Courtesy of THE WALL STREET JOURNAL
A congressional probe found that 27,000 doctors, hospitals, nursing homes and hospices paid by Medicare failed to pay more than $2 billion in federal taxes in 2006, and Medicare officials now say they are taking steps to stop the abuse. The Government Accountability Office, Congress's investigative arm, reported that the total included $896 million in payroll taxes and $581 million in individual income taxes. Medicare, the federal insurance program for the elderly and disabled, is also the nation's largest health-insurance program.
The GAO said its own numbers are "substantially understated" because it didn't include all Medicare providers, among them those that didn't file tax returns.
The report, ordered by the Senate Homeland Security and Governmental Affairs Committee's investigations panel, is the result of the third tax-fraud probe involving health-care providers. Last year, the GAO found 21,000 of Medicare's doctors and outpatient services owed $1 billion in taxes through September 2005, and 30,000 providers of Medicaid services, the state-federal health-care program for the poor, owed more than $1 billion through September 2006.
Lawmakers have been pressing the Centers for Medicare and Medicaid Services to adopt the Federal Payment Levy Program that would allow the Internal Revenue Service to withhold government payments to contractors that owe taxes. Putting pressure on CMS, Investigations-Panel Chairman Sen. Carl Levin (D., Mich.) and Sen. Norm Coleman of Minnesota, the panel's ranking Republican, introduced legislation last year that would require Medicare to use the payment levy program for doctors, hospitals and outpatient services that provide services for Medicare patients.
The levy system allows the Internal Revenue Service to withhold all payments to providers who owe taxes until their debt is paid; agencies often withhold about 15% of payments to such providers. The GAO recommended in 2001 that the IRS and the Treasury Department's Financial Management Service work with Medicare to develop plans for using the levy program, which has been adopted by several agencies, including the Defense Department and the Postal Service. The GAO estimates Medicare would have collected more than $140 million in unpaid taxes in 2006 had it used the levy system.

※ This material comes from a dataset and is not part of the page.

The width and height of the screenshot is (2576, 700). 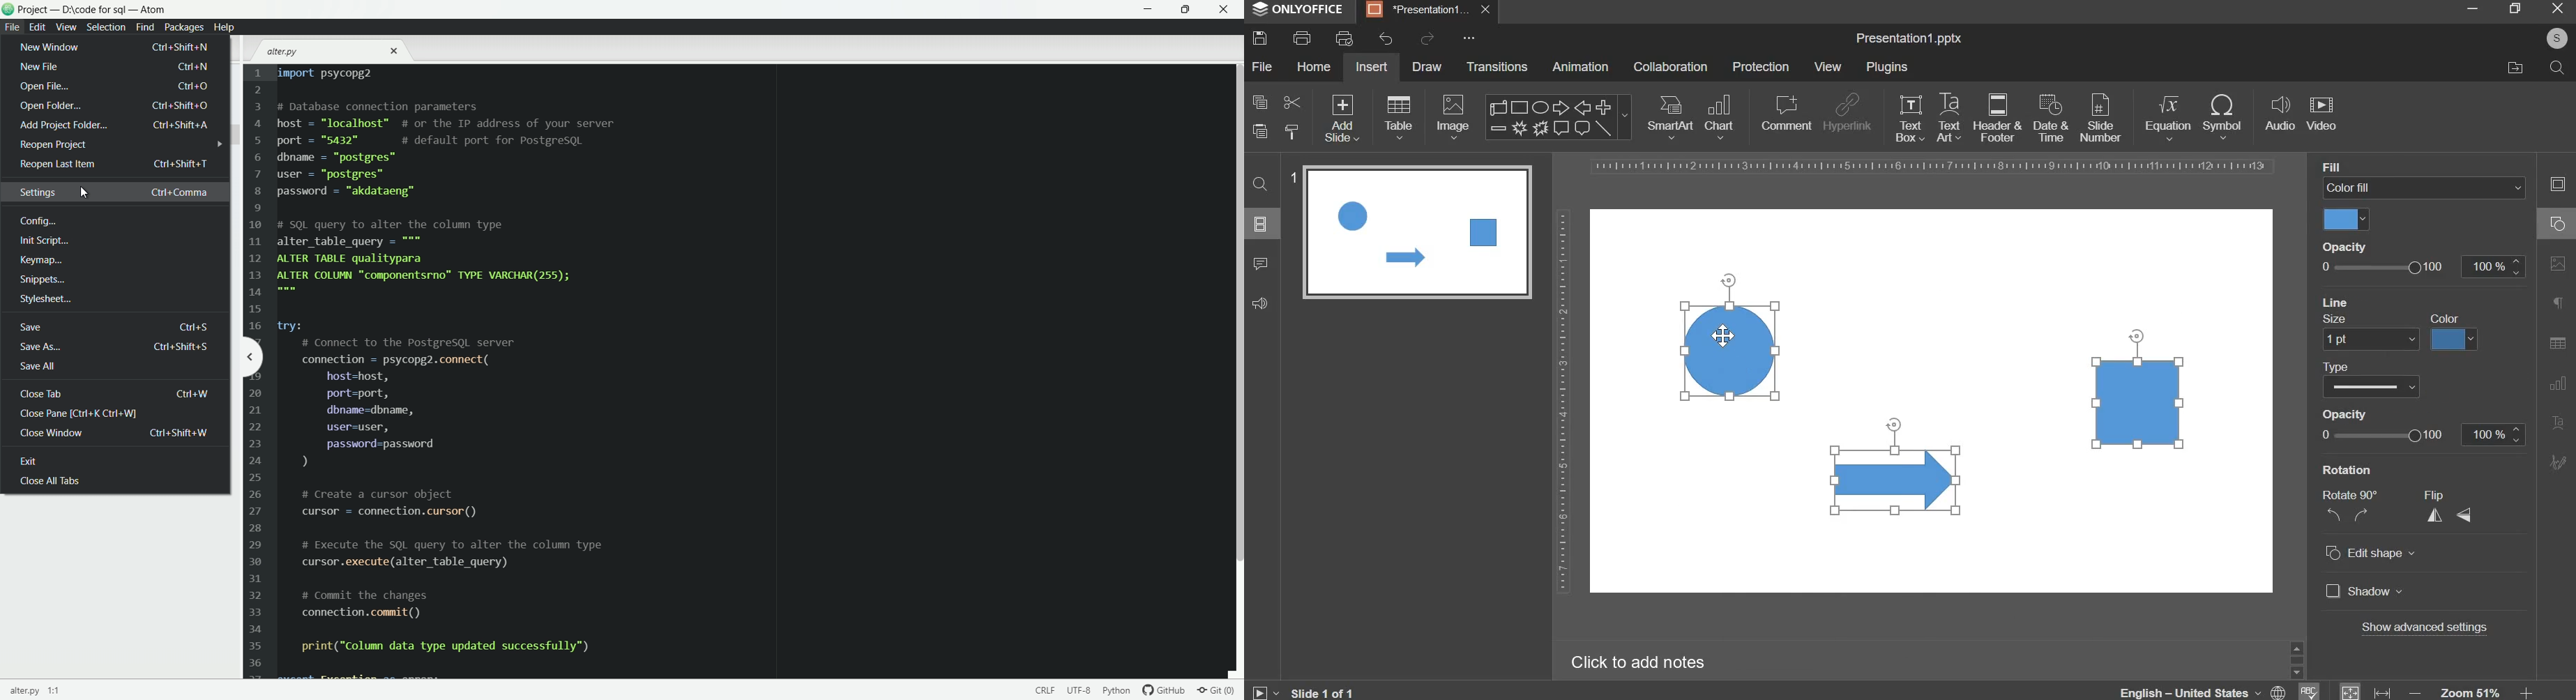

"These tax deadbeats are guilty of shortchanging the government and forcing honest American citizens to shoulder the taxes they are shirking," Sen. Levin said in a statement. "It ought to be obvious that folks who make their living off taxpayer dollars have a special obligation to pay their taxes."
In response to pressure from Capitol Hill, Medicare officials said they will begin in October to subject 60% of Medicare fee-for-service payments to IRS scrutiny for tax delinquencies. The CMS said it will exchange Medicare payment information with the Treasury Department every day, said acting CMS Administrator Kerry Weems in a letter to the GAO.
Mr. Weems said the agency has taken some steps already to address tax evasion. In January, CMS proposed requiring some medical-equipment suppliers to "be free of federal or state tax debt." The agency is considering whether to expand the requirement to other providers and suppliers.
In addition, about 30% of Medicare's monthly payments, or $11 billion, are already subject to the tax-payment program. These are mainly payments to managed-care organizations, prescription drug plans and laboratories, Mr. Weems said.
Sen. Coleman called the CMS steps "encouraging," and he said he and Sen. Levin would "continue to move forward with our legislation to ensure these payments are levied."